◆ Excerpted text
Re: [patch 00/11] x86/vdso: Cleanups, simmplifications and CLOCK_TAI support

Andy Lutomirski <luto@xxxxxxxxxx> · Tue, 2 Oct 2018 22:15:49 -0700

Hi Vitaly, Paolo, Radim, etc.,

On Fri, Sep 14, 2018 at 5:52 AM Thomas Gleixner <tglx@xxxxxxxxxxxxx> wrote:
>
> Matt attempted to add CLOCK_TAI support to the VDSO clock_gettime()
> implementation, which extended the clockid switch case and added yet
> another slightly different copy of the same code.
>
> Especially the extended switch case is problematic as the compiler tends to
> generate a jump table which then requires to use retpolines. If jump tables
> are disabled it adds yet another conditional to the existing maze.
>
> This series takes a different approach by consolidating the almost
> identical functions into one implementation for high resolution clocks and
> one for the coarse grained clock ids by storing the base data for each
> clock id in an array which is indexed by the clock id.
>

I was trying to understand more of the implications of this patch
series, and I was again reminded that there is an entire extra copy of
the vclock reading code in arch/x86/kvm/x86.c.  And the purpose of
that code is very, very opaque.

Can one of you explain what the code is even doing?  From a couple of
attempts to read through it, it's a whole bunch of
probably-extremely-buggy code that, drumroll please, tries to
atomically read the TSC value and the time.  And decide whether the
result is "based on the TSC".  And then synthesizes a TSC-to-ns
multiplier and shift, based on *something other than the actual
multiply and shift used*.

◆ Brief a
Reproduce the mailing list reply starting with "Andy Lutomirski <luto@xxxxxxxxxx>" and going on through "the VDSO clock_gettime()", swapping "clock_gettime()" for "clock_getres()".

◆ Records provided
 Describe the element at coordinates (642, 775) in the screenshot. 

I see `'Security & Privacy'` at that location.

* * *

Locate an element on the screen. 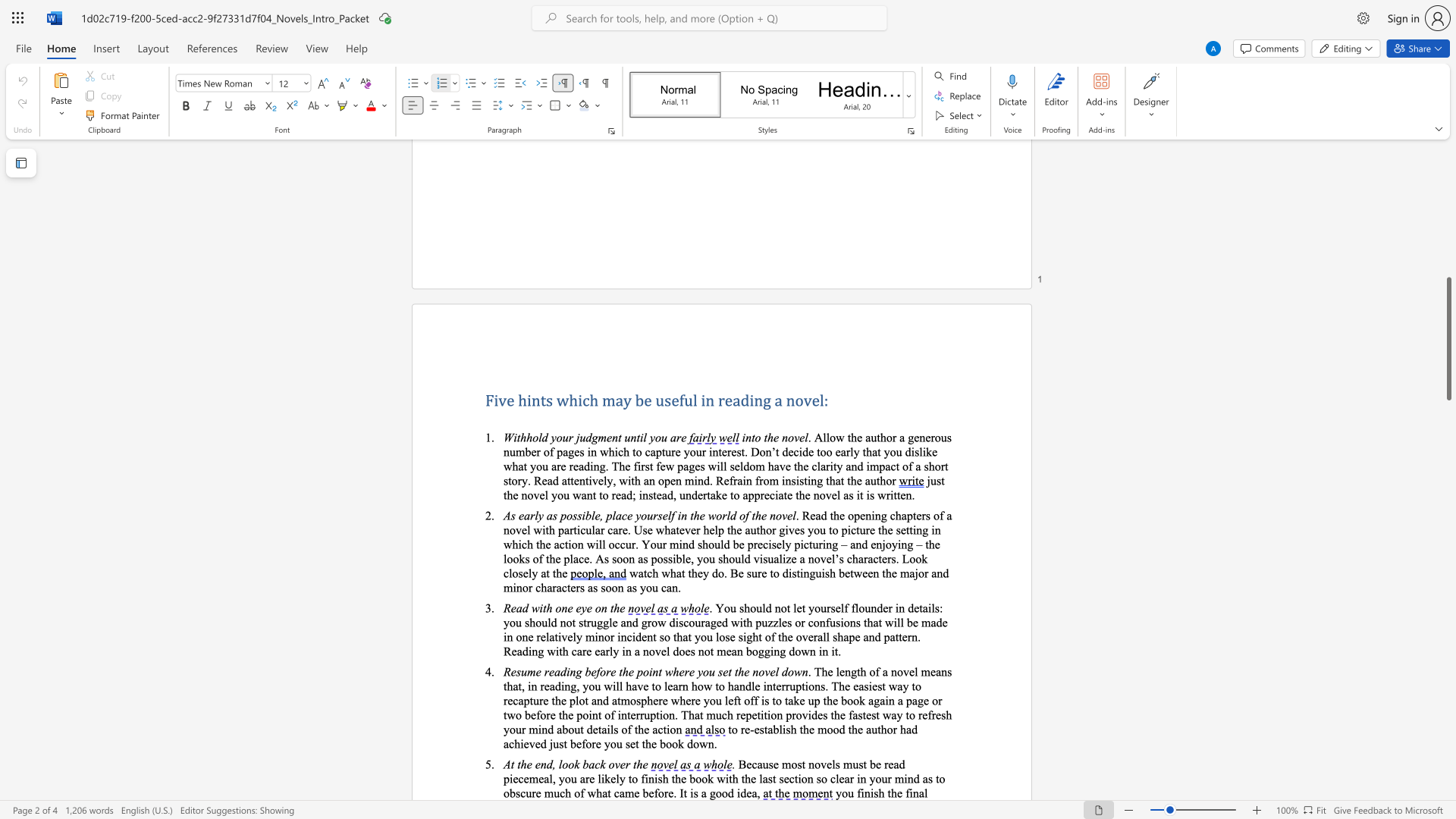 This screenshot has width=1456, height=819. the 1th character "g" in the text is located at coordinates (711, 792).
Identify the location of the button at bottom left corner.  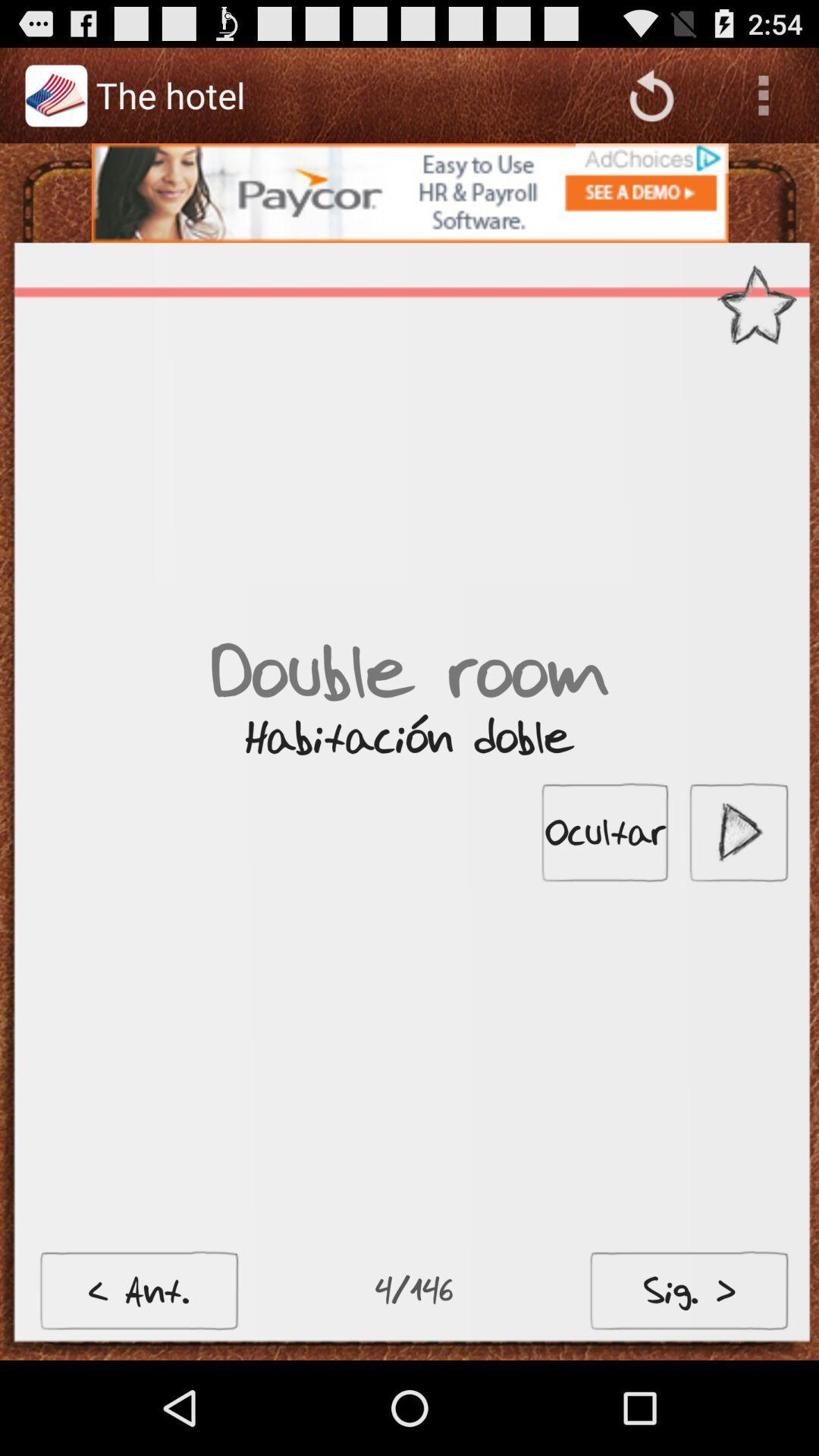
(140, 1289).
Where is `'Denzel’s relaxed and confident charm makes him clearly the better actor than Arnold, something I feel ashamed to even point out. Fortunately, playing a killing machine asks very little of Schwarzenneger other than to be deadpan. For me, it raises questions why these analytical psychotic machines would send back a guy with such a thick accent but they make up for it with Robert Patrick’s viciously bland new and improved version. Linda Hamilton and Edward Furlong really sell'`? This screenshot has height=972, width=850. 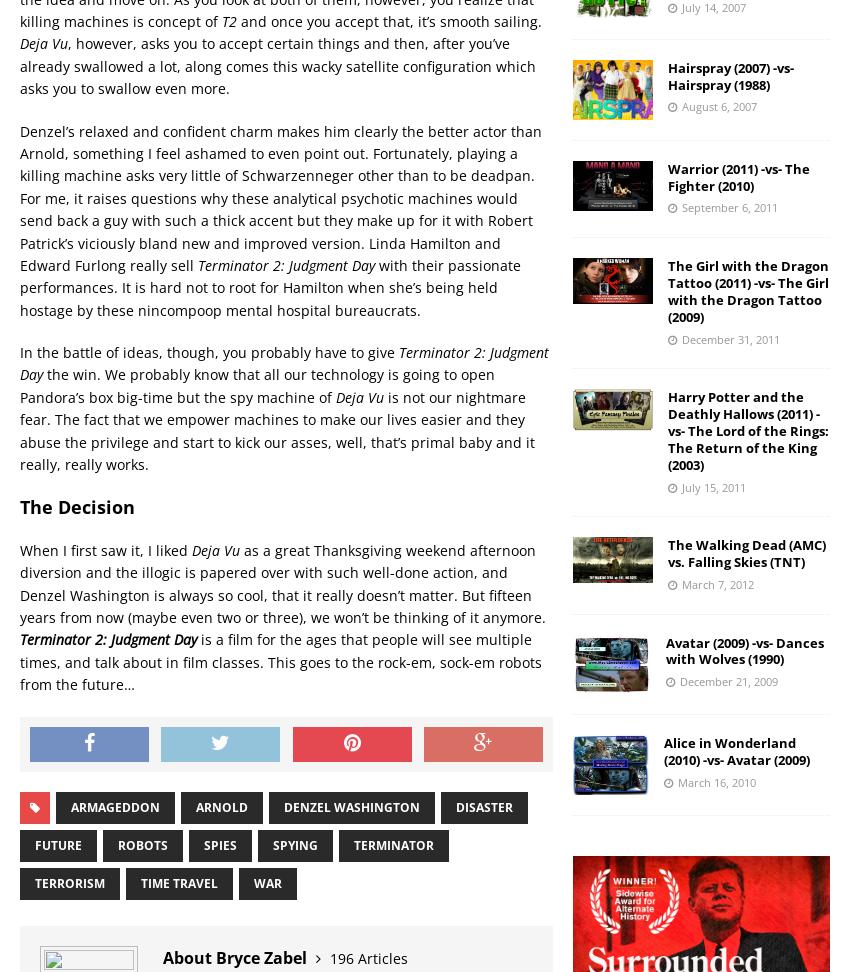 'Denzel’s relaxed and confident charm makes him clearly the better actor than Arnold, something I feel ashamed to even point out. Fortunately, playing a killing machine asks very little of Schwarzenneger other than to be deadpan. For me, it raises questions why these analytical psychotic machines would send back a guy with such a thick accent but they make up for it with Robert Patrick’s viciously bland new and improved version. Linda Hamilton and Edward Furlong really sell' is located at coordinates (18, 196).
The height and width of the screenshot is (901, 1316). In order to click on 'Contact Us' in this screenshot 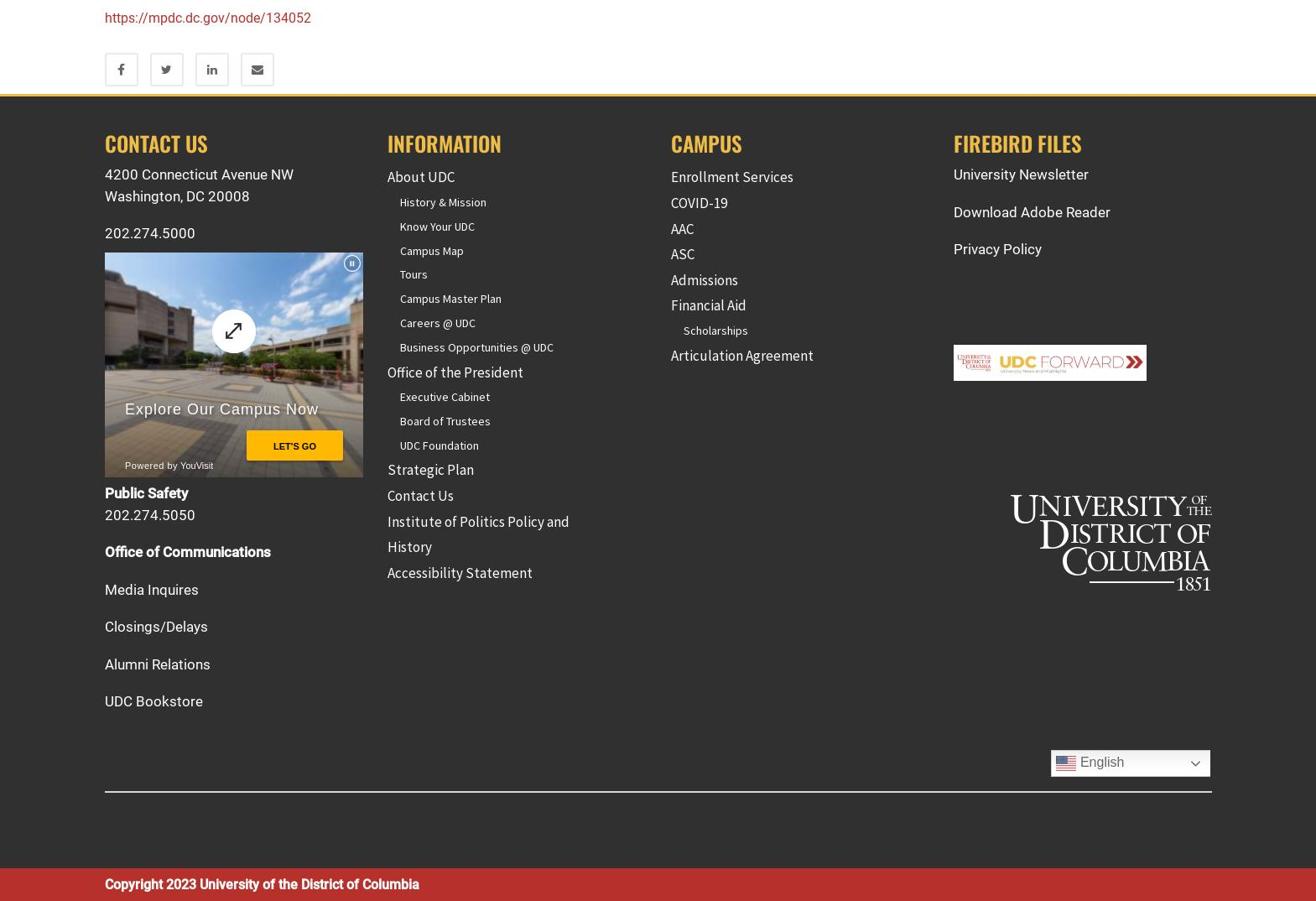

◆ Brief b
Render the entries as a Markdown table with the columns "Row" and "Entry text", starting with the line with "Describe the element" and going on through the line with "at that location.", skipping blank lines.

◆ Correct output a
Andy Lutomirski <luto@xxxxxxxxxx> · Tue, 2 Oct 2018 22:15:49 -0700

Hi Vitaly, Paolo, Radim, etc.,

On Fri, Sep 14, 2018 at 5:52 AM Thomas Gleixner <tglx@xxxxxxxxxxxxx> wrote:
>
> Matt attempted to add CLOCK_TAI support to the VDSO clock_getres()

◆ Correct output b
| Row | Entry text |
|---|---|
| 1 |  Describe the element at coordinates (642, 775) in the screenshot.  |
| 2 | I see `'Security & Privacy'` at that location. |